Here’s the thing, though: the statement “the social responsibility of business is to increase its profit” doesn’t really even make sense in its own terms, because “business” as such isn’t an active agent, and as such can’t have responsibilities of any kind.
Suppose I own a neighborhood bar. Does Milton Friedman think that I have an obligation to maximize the profits from the bar? But why? How does he know why I bought the bar in the first place, what function it serves for me? Maybe I bought it so I could hang out with musicians who I would invite to play there. Okay then – does it make sense to say that the bar itself has an obligation to maximize its profits? But what on earth does that even mean? I don’t have such an obligation. The staff of the bar all report to me, not to the “bar itself.” If I don’t have an obligation to maximize profits, then by definition the “bar itself” cannot.
You could say that the “social responsibility” of the “bar itself” was to serve drinks, inasmuch as if it didn’t fulfill that responsibility, then it wouldn’t be a bar. To generalize, the “social responsibility” of any business itself is to provide a product or service to a clientele. But who has a “social responsibility” to maximize profits?
If anybody does, it’s for-profit corporations, entities that behave as independently active agents in society, and which are structured in such a way that they are, indeed, formally obliged to produce profits for shareholders. But this isn’t part of some “essential nature” of for-profit corporations, because for-profit corporations aren’t natural entities; they are legal fictions. As such, to say “the social responsibility of a for-profit corporation is to increase its profit” is merely tautological – of course it is, because that’s what we set them up to do, but nothing whatever can be deduced from this about how things should be, or even whether such entities should exist.
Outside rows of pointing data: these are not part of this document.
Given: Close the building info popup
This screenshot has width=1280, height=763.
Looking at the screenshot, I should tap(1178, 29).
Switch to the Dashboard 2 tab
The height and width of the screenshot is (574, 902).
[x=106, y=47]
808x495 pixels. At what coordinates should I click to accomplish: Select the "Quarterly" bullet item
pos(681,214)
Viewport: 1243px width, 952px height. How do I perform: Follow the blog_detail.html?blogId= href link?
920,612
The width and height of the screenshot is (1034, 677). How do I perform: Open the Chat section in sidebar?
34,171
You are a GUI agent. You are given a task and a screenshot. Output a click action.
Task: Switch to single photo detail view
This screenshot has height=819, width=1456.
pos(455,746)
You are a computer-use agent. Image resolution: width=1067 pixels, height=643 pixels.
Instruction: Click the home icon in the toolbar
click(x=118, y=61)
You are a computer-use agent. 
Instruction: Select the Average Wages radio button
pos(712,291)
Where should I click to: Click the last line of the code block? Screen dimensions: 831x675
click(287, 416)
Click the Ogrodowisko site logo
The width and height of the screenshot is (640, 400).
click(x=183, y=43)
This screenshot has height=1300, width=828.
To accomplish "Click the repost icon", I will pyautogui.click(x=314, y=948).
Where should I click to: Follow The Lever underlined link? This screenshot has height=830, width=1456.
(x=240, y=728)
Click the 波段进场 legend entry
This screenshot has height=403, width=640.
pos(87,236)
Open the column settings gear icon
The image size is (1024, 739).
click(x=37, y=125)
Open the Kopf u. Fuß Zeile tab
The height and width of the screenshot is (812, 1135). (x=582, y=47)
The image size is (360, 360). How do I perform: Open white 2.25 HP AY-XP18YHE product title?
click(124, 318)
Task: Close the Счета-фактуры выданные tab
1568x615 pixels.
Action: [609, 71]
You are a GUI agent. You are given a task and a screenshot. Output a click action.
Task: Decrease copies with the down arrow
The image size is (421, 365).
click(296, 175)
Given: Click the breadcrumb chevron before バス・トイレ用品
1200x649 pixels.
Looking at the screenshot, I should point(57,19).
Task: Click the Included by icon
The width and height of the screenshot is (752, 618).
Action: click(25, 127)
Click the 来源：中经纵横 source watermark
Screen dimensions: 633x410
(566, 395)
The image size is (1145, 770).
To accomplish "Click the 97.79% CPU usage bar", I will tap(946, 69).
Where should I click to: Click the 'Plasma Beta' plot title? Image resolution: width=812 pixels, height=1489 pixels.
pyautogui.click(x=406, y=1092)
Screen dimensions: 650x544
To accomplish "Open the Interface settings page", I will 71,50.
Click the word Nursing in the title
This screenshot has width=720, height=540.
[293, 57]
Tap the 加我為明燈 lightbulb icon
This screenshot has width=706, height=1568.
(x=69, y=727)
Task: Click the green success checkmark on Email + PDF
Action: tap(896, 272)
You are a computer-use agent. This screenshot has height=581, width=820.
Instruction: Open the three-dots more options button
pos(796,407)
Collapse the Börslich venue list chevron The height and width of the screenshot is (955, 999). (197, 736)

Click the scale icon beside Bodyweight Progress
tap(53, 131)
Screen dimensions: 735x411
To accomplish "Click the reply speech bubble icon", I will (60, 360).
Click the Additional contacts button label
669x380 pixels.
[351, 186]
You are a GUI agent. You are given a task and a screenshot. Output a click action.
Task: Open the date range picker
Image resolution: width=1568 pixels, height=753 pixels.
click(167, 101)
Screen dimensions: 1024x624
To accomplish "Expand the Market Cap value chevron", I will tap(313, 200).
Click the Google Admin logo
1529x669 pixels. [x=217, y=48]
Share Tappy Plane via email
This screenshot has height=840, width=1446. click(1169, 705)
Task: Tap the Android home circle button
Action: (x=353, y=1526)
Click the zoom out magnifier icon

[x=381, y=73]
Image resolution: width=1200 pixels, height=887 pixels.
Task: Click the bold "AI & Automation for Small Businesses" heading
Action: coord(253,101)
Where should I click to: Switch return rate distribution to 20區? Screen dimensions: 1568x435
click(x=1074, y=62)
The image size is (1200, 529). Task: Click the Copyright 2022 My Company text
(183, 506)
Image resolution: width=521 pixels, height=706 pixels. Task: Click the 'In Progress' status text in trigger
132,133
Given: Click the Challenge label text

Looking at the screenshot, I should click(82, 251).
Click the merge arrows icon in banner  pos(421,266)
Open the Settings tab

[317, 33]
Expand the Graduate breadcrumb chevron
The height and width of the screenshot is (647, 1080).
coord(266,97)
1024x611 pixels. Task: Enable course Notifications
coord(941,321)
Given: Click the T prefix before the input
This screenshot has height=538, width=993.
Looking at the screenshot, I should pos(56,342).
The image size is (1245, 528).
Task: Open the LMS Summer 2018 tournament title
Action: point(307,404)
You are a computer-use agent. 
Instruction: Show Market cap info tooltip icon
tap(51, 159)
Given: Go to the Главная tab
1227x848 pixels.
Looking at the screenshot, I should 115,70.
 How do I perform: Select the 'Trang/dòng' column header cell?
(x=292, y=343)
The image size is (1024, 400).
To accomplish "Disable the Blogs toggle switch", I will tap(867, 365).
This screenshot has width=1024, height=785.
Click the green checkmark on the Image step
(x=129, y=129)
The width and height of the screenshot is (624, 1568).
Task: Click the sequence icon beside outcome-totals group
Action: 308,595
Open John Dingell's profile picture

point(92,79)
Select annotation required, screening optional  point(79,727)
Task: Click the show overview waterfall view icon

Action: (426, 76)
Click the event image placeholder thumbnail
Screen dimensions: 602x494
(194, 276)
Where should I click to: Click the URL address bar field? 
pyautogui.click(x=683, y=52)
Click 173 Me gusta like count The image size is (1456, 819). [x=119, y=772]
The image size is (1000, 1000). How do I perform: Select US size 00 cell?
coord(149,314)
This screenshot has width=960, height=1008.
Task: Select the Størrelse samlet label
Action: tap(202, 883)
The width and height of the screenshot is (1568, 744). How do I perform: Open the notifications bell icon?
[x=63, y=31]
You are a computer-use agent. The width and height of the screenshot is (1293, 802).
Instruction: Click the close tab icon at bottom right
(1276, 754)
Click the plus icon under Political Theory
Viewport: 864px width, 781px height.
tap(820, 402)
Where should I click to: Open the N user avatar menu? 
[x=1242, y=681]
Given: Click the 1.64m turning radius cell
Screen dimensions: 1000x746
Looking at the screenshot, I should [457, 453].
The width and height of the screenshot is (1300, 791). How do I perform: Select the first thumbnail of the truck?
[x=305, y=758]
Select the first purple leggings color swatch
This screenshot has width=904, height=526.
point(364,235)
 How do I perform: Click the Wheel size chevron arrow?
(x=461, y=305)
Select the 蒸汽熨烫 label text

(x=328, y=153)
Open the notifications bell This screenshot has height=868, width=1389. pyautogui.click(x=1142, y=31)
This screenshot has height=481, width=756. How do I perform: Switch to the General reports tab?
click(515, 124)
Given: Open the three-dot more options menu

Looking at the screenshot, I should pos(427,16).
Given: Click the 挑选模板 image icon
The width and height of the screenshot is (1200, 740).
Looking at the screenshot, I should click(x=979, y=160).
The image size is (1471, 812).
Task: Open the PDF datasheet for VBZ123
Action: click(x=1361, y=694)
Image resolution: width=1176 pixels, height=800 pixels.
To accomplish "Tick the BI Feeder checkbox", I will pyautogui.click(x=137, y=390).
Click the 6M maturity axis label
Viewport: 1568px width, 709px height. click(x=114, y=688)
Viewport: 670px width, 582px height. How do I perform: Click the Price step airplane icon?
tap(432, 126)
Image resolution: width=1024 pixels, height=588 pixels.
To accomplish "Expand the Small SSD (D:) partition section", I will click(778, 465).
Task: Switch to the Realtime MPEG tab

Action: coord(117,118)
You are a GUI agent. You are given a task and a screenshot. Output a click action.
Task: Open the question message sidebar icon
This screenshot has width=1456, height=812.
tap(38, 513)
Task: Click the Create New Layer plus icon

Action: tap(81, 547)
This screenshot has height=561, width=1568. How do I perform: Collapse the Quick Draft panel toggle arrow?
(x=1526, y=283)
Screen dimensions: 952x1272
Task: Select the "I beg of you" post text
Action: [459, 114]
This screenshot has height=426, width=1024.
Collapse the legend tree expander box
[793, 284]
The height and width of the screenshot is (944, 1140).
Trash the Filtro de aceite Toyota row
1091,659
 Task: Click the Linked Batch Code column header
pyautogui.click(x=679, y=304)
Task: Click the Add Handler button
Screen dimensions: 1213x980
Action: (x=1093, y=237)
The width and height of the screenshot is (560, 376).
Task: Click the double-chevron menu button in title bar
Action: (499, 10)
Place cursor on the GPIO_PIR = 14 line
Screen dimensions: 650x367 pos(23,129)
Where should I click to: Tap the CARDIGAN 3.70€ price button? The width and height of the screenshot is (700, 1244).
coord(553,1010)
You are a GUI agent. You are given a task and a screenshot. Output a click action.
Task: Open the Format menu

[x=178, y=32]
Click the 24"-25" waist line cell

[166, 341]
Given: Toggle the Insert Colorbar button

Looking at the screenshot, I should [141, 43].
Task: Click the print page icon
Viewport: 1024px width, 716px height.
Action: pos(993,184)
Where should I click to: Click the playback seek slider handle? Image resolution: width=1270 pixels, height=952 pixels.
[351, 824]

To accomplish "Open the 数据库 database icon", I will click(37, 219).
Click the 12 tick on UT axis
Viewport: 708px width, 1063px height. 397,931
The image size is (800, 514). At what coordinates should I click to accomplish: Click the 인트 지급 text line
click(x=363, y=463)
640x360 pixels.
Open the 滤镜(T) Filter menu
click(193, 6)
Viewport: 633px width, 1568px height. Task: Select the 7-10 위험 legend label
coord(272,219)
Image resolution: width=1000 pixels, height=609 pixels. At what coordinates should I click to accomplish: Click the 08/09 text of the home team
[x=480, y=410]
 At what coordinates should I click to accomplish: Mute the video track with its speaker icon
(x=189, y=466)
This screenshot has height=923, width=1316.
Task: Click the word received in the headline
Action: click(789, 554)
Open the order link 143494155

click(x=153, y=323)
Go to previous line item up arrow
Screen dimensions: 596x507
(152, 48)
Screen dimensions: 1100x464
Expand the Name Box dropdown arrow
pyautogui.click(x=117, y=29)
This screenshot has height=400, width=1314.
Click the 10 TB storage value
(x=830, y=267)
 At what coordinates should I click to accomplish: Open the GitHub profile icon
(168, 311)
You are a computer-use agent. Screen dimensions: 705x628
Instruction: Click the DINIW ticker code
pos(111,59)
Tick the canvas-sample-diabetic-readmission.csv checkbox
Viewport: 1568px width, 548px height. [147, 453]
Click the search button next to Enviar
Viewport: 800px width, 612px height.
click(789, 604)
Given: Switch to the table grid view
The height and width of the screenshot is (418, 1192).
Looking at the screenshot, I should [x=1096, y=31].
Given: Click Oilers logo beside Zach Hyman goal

In theory, for-profit corporations could be structured so that they are obliged both to produce profits for shareholders and to account for the interests of other stakeholders – for example, giving workers’ councils a formal role in the management of the corporation would make the corporation accountable both to the interests of shareholders and those of employees. Would such a structure be better or worse than the legal regime we have now? I don’t know – but it would be equally natural (or unnatural), being equally a creation of the law.
In any event, I’m not sure that “ethics” are a solution to the specific problem Matt cites, because that problem has nothing to do with capitalism. Incumbent guild-members in the 13th century were no doubt very pleased with the guild system, and would have been quite put out by any suggestion that it be opened up to greater competition. I’m really not sure what Matt expects businessmen to do. Does he think individuals have a moral obligation not to take advantage of available tax loopholes if they don’t really “need” them?
It’s one thing to argue that people should feel shame from earning money in a socially destructive way – dumping toxins in the water, addicting people to nicotine, mainstreaming pornography; you pick your favorite “bad” business. But an ethics where people are going to turn down money for nothing? Seriously?